§ **PROBLEM STATEMENT**
Copy out the memoir below, beginning at the words "Satisfying Experiences" and stopping after "the Royal Marines.", and swap every "green beret" for "commando beret".

When I returned home and even today, over sixty years later my wife has noted that I find it impossible to leave any food on my plate after any meal.


There is one point I must emphasize in relation to all Prisoners of War. I was a seventeen year-old lad when I first became a PoW of the Germans but my suffering was nothing compared to the experiences of those Allied soldiers taken by the Japanese.


I had five years of suffering at the German hands but those taken by the Japanese went through more suffering in a couple of months than I ever did. I met some of the ex-PoWs and I know we suffered in our own way but their suffering was entirely different.


Rejection of PoWs


After the humiliating experience at Lubeck I felt that all my fears coming true. Luckily for me this was an isolated incident but my confidence suffered. Later on I had to listen to other Marines telling their ‘war stories’ in the barracks. I always felt that they were jibing me and there were a few sly smiles directed my way when I did say I was a PoW. But I had seen more action in one day than they had seen in the whole of the war.


Other Prisoners of War have had worse rejections than mine. During the Malayan campaign I met up with a commando who had served in the Burma campaign and was taken prisoner.

When he was repatriated after the war his family rejected him and his wife would not let him see his children. He was one of the finest cooks and decorator of cakes in the Marines but he had his problems. Every so often he would just disappear for days on end.


The CO was in despair because he knew part of the problem was due to the way his family rejected him. After a repeat incident the CO decided to promote him to Corporal and put him in charge of the cookhouse. That was a good move because all the problems stopped there. Promoting him and then giving him some responsibility made him feel that he was accepted as a man again.


Satisfying Experiences


The most satisfying experience I ever had in the services was completing the commando course and earning the green beret. I was twenty-seven years old and that was the age limit for the commando course. At that age we were much too old for active service in the Royal Marines but there were plenty of supporting roles we could play at that age, such as drivers, radio operators and cooks. We still had to be as fit as the other commandos for these roles.


On my previous driving duties at the commando school I had witnessed the state of some of the Royal Marines as they completed various stages of the course and I had to admire those who passed out as commandos. I never imagined that I would earn the green beret myself.  I am proud to have been a member of one of the most renowned units in the British armed forces, the Royal Marines.

§ **RAW DATA**
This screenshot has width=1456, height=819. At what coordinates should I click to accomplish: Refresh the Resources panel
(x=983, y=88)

...

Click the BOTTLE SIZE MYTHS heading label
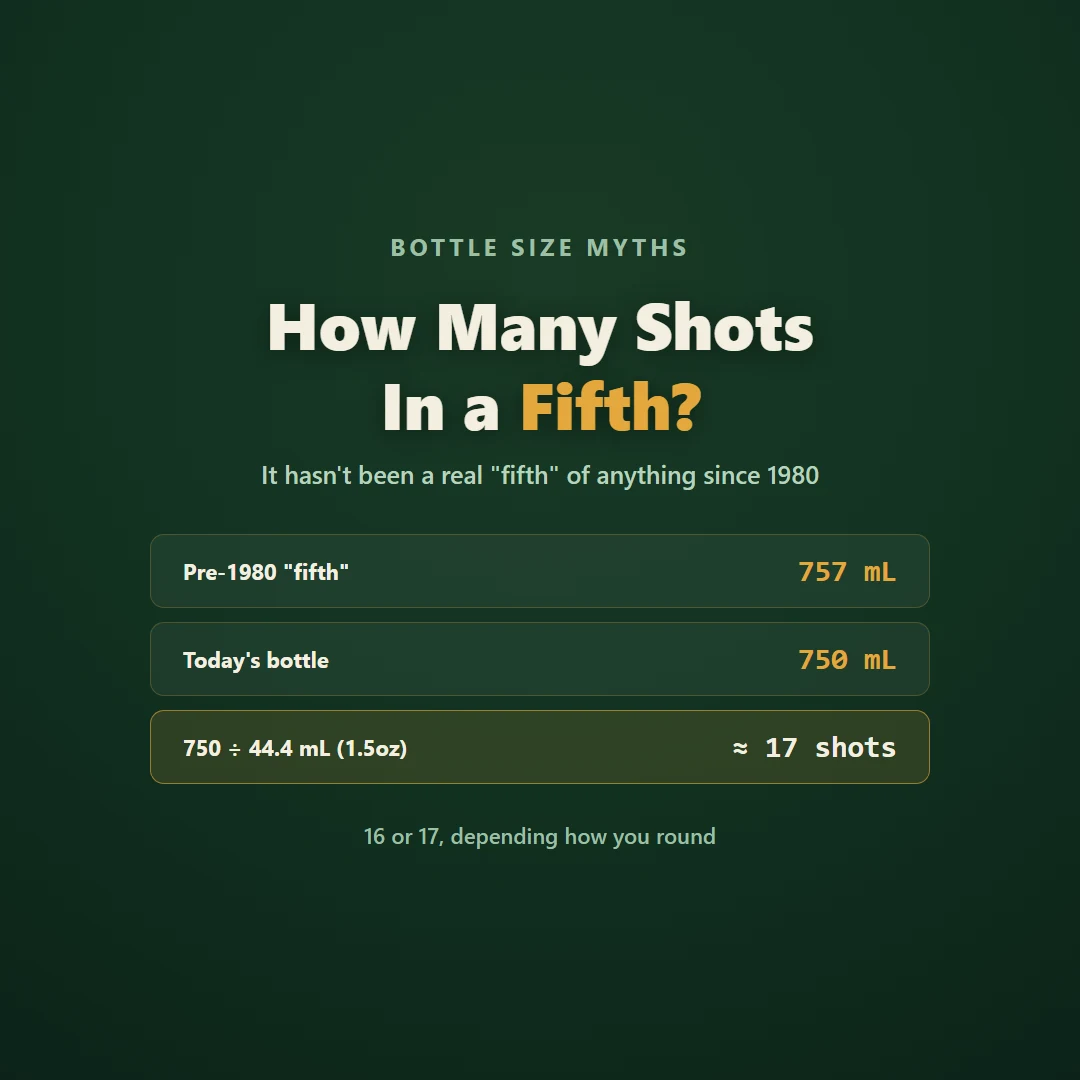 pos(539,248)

§ **CORRECT RESULT**
Satisfying Experiences


The most satisfying experience I ever had in the services was completing the commando course and earning the commando beret. I was twenty-seven years old and that was the age limit for the commando course. At that age we were much too old for active service in the Royal Marines but there were plenty of supporting roles we could play at that age, such as drivers, radio operators and cooks. We still had to be as fit as the other commandos for these roles.


On my previous driving duties at the commando school I had witnessed the state of some of the Royal Marines as they completed various stages of the course and I had to admire those who passed out as commandos. I never imagined that I would earn the commando beret myself.  I am proud to have been a member of one of the most renowned units in the British armed forces, the Royal Marines.